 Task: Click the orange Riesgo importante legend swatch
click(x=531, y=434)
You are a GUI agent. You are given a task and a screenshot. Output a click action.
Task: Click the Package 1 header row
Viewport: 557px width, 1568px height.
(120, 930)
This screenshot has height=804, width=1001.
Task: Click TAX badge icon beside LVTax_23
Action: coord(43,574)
━━━━
[Problem to solve]
Set down every line of the listing above again, exactly as given.

[Exercise result]
 Task: Click the orange Riesgo importante legend swatch
click(x=531, y=434)
You are a GUI agent. You are given a task and a screenshot. Output a click action.
Task: Click the Package 1 header row
Viewport: 557px width, 1568px height.
(120, 930)
This screenshot has height=804, width=1001.
Task: Click TAX badge icon beside LVTax_23
Action: coord(43,574)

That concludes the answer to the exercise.